### [Your assignment]
From the line containing "Return Policy (101, 558)" down to the line containing "About our Brands (51, 308)" in the records below, reproduce every line exactly, ends included, and omit all others.

### [Extracted information]
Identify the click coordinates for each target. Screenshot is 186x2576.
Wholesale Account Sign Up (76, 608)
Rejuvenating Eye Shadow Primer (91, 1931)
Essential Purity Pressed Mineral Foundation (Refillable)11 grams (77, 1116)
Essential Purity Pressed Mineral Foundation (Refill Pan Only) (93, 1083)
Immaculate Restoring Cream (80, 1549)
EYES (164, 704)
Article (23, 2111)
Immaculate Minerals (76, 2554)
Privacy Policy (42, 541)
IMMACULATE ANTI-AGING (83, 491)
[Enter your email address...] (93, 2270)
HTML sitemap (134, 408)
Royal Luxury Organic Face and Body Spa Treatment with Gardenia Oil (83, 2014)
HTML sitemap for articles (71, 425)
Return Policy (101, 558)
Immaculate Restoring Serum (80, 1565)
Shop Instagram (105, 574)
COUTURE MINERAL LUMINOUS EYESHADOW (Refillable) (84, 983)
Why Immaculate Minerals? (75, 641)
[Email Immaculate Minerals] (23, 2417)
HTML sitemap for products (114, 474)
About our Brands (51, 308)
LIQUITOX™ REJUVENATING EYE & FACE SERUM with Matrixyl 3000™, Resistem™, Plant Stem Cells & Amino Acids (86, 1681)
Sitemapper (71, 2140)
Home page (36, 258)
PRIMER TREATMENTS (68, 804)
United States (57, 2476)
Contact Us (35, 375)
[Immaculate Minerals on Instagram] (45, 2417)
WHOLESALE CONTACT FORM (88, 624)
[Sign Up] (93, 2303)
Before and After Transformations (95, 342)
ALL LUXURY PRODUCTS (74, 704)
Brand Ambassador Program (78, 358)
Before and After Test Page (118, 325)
* * *
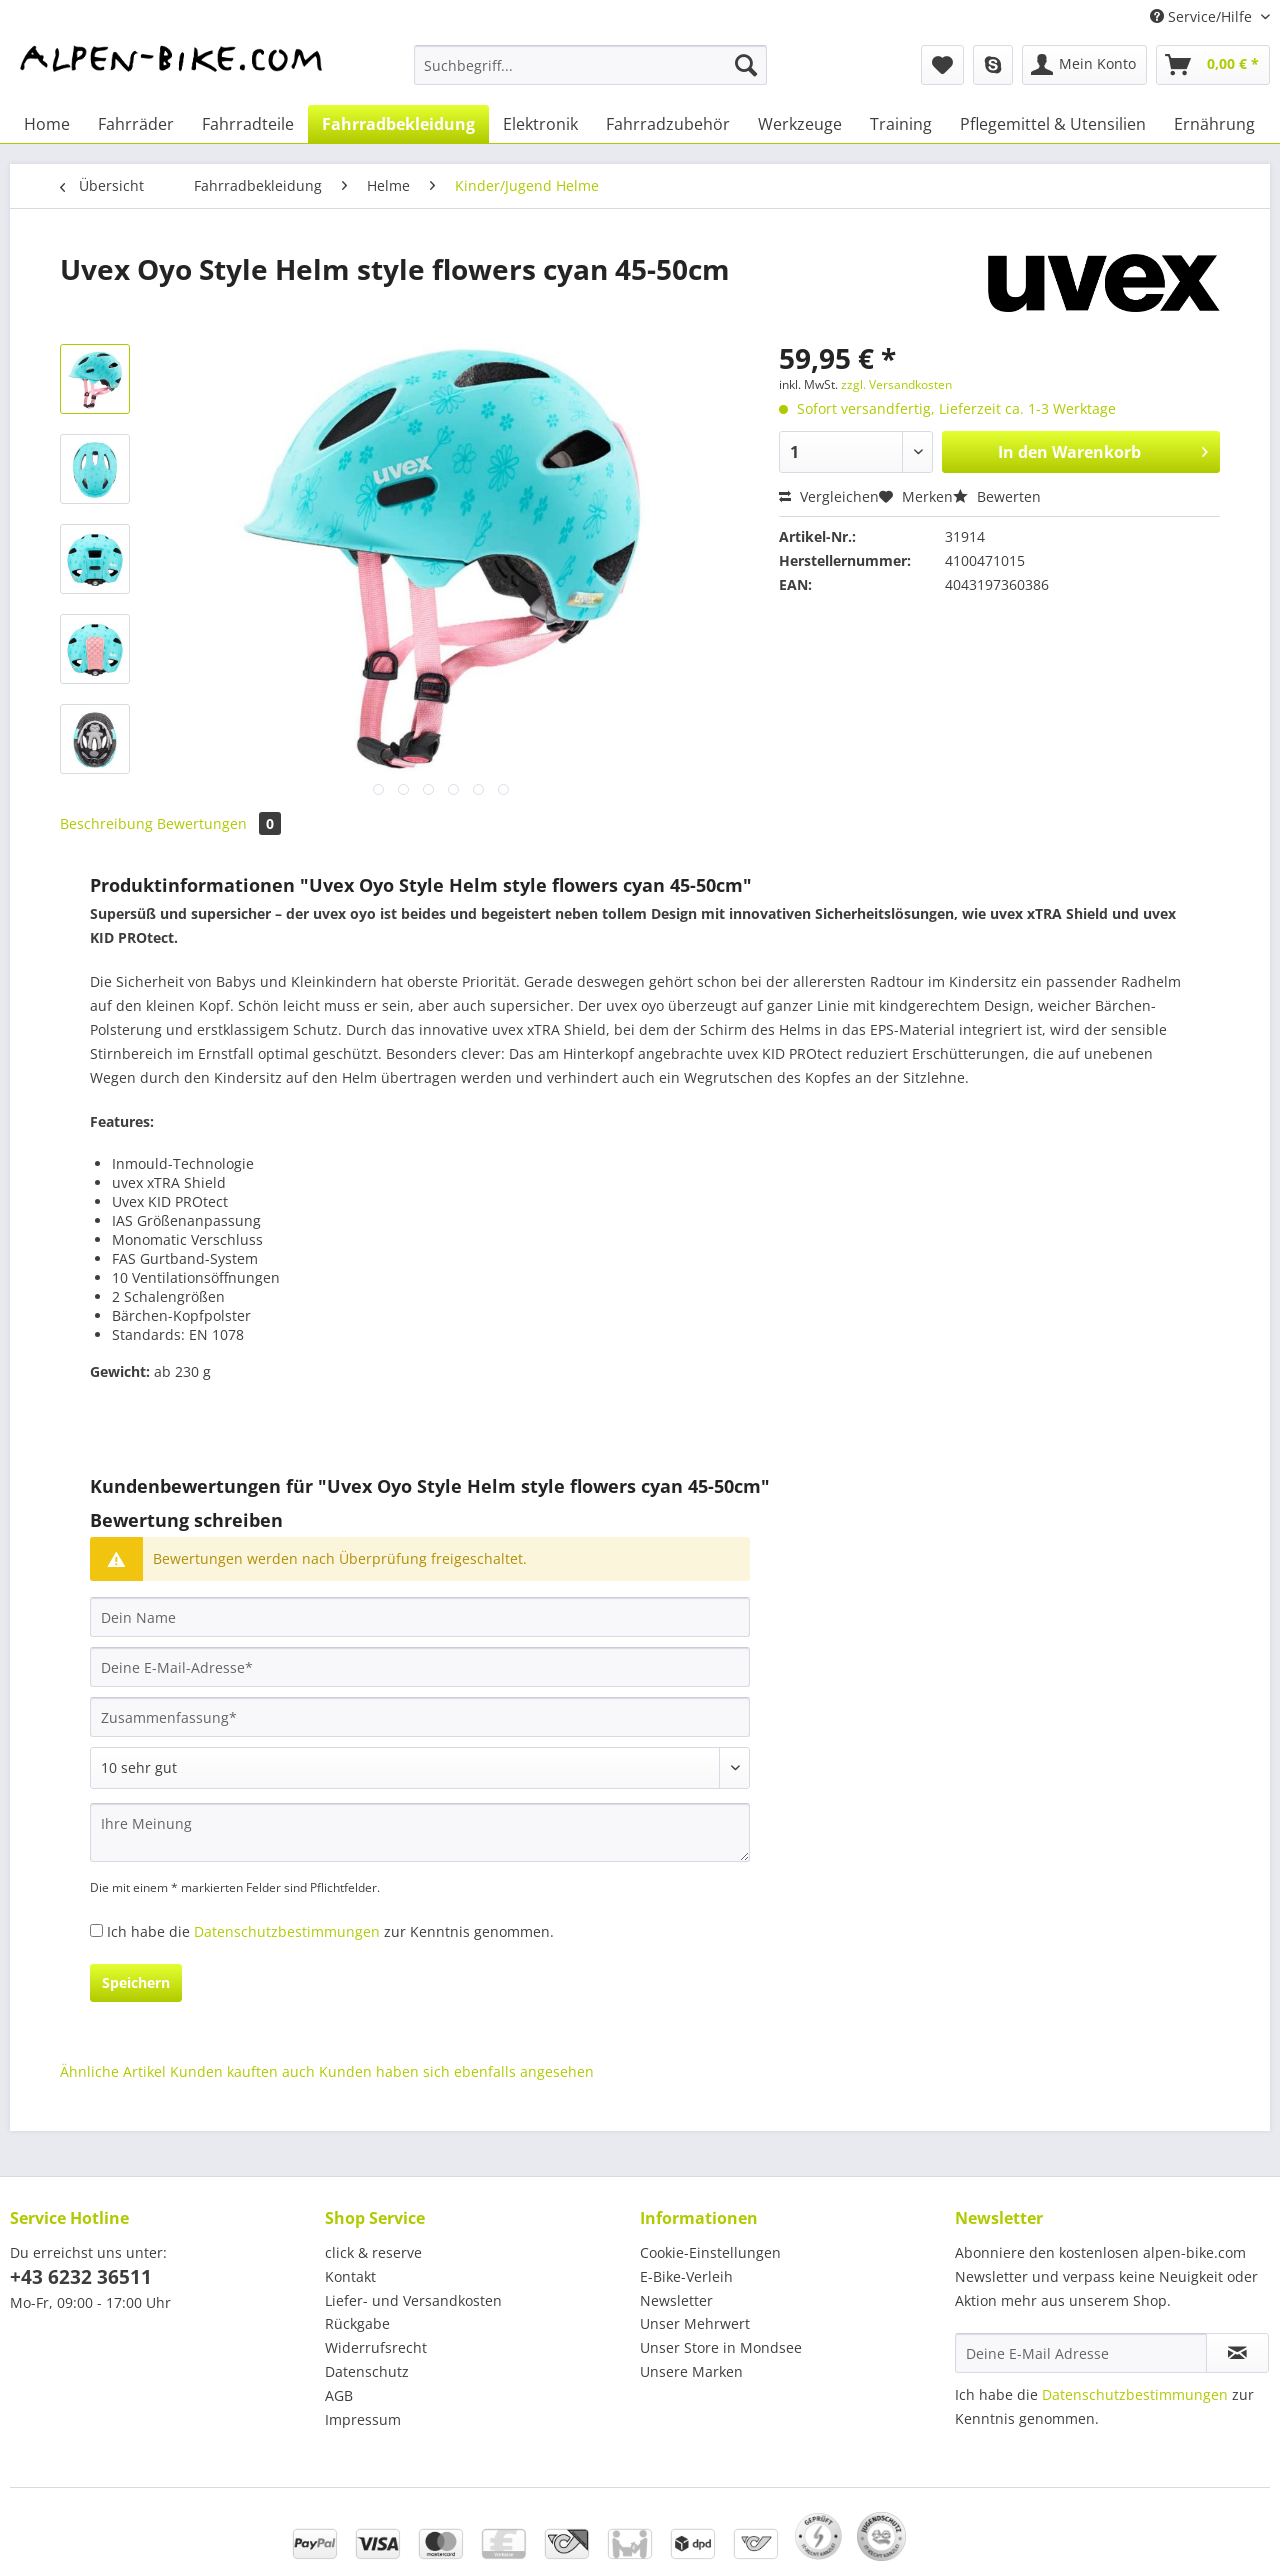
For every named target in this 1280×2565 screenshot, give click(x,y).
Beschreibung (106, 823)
* * *
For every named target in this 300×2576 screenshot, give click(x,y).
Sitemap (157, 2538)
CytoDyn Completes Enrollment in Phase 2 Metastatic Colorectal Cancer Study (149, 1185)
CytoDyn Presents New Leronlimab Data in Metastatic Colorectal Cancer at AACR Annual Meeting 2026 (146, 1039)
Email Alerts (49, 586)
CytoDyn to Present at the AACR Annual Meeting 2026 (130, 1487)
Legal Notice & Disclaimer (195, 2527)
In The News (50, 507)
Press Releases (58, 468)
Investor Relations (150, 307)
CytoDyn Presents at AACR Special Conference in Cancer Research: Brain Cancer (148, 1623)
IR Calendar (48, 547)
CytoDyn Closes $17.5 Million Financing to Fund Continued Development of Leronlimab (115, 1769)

### [Problem solution]
Return Policy (101, 558)
Immaculate Restoring Serum (80, 1565)
Shop Instagram (105, 574)
COUTURE MINERAL LUMINOUS EYESHADOW (Refillable) (84, 983)
Why Immaculate Minerals? (75, 641)
[Email Immaculate Minerals] (23, 2417)
HTML sitemap for products (114, 474)
About our Brands (51, 308)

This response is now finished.